Life expectancy in relation to cardiovascular risk factors: 38 year follow-up of 19,000 men in the Whitehall study.
Clarke R., Emberson J., Fletcher A., Breeze E., Marmot M., Shipley MJ.
OBJECTIVE: To assess life expectancy in relation to cardiovascular risk factors recorded in middle age. DESIGN: Prospective cohort study. SETTING: Men employed in the civil service in London, England. PARTICIPANTS: 18 863 men examined at entry in 1967-70 and followed for 38 years, of whom 13,501 died and 4811 were re-examined in 1997. MAIN OUTCOME MEASURES: Life expectancy estimated in relation to fifths and dichotomous categories of risk factors (smoking, "low" or "high" blood pressure (>or=140 mm Hg), and "low" or "high" cholesterol (>or=5 mmol/l)), and a risk score from these risk factors.

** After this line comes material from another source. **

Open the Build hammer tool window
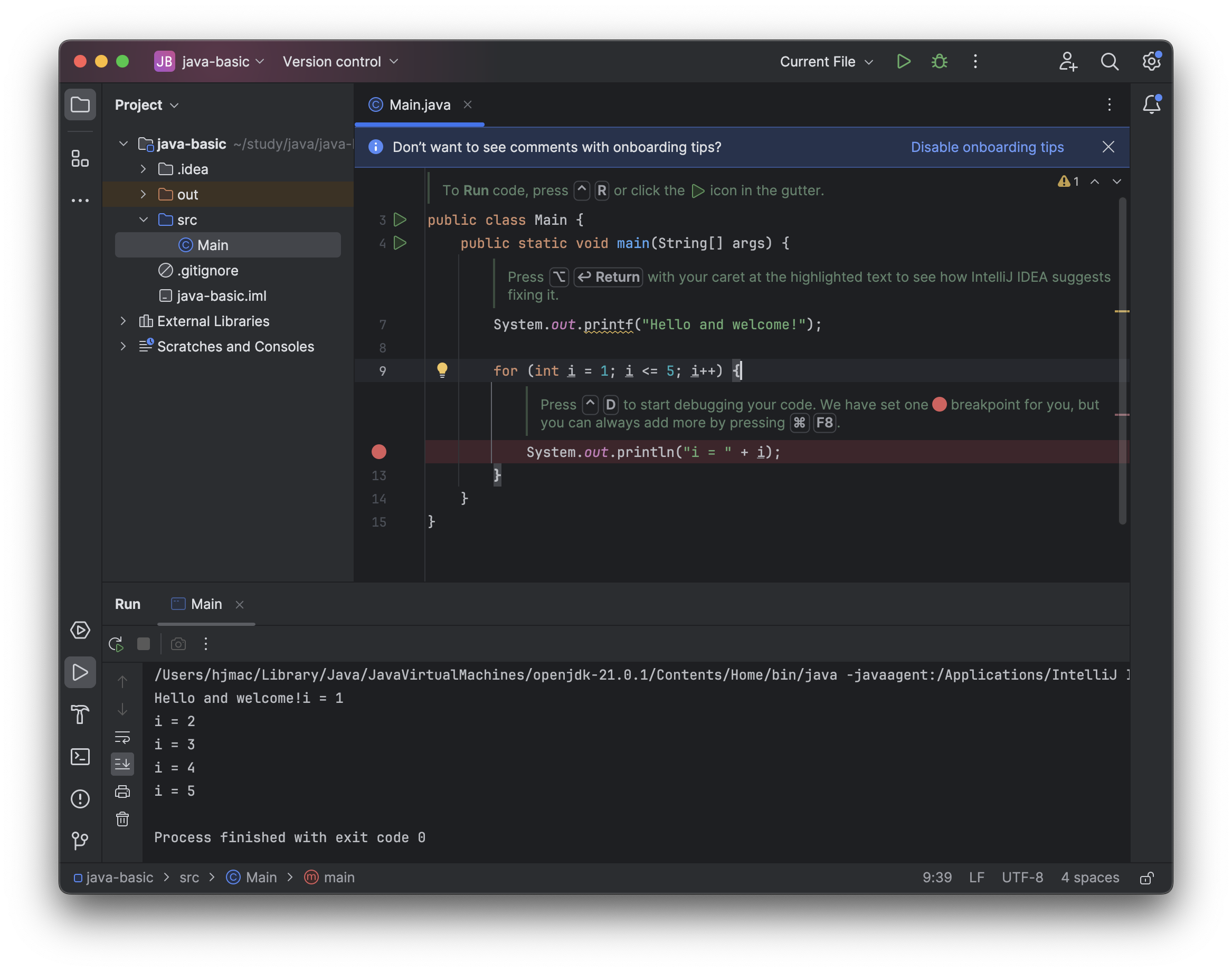This screenshot has width=1232, height=972. [80, 714]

RESULTS: At entry, 42% of the men were current smokers, 39% had high blood pressure, and 51% had high cholesterol. At the re-examination, about two thirds of the previously "current" smokers had quit smoking shortly after entry and the mean differences in levels of those with high and low levels of blood pressure and cholesterol were attenuated by two thirds. Compared with men without any baseline risk factors, the presence of all three risk factors at entry was associated with a 10 year shorter life expectancy from age 50 (23.7 v 33.3 years). Compared with men in the lowest 5% of a risk score based on smoking, diabetes, employment grade, and continuous levels of blood pressure, cholesterol concentration, and body mass index (BMI), men in the highest 5% had a 15 year shorter life expectancy from age 50 (20.2 v 35.4 years). CONCLUSION: Despite substantial changes in these risk factors over time, baseline differences in risk factors were associated with 10 to 15 year shorter life expectancy from age 50.